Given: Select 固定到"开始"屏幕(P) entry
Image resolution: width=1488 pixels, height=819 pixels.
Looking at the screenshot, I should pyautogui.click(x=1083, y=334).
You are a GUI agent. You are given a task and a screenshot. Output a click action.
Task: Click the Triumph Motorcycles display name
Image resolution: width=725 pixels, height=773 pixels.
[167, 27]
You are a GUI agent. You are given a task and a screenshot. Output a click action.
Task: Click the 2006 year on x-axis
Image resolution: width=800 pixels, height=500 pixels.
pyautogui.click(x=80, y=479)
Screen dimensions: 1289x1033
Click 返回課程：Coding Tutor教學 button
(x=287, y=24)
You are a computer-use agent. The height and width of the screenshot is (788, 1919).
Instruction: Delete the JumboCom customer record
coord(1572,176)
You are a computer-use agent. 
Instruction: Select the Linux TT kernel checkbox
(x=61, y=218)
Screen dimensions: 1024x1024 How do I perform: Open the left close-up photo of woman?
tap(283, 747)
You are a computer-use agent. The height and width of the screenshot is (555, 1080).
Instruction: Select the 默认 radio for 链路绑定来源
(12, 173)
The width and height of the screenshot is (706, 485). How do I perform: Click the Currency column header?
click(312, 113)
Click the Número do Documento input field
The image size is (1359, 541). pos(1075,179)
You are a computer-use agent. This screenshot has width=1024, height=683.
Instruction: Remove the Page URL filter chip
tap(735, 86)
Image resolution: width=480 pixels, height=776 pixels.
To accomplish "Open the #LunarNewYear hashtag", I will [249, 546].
===============
_THE TASK_: Return, word for word, each line from the one that contains "Instruction: Select the 默认 radio for 链路绑定来源" through the end of the listing above.

_RESPONSE TO THE EXERCISE_:
Instruction: Select the 默认 radio for 链路绑定来源
(12, 173)
The width and height of the screenshot is (706, 485). How do I perform: Click the Currency column header?
click(312, 113)
Click the Número do Documento input field
The image size is (1359, 541). pos(1075,179)
You are a computer-use agent. This screenshot has width=1024, height=683.
Instruction: Remove the Page URL filter chip
tap(735, 86)
Image resolution: width=480 pixels, height=776 pixels.
To accomplish "Open the #LunarNewYear hashtag", I will [249, 546].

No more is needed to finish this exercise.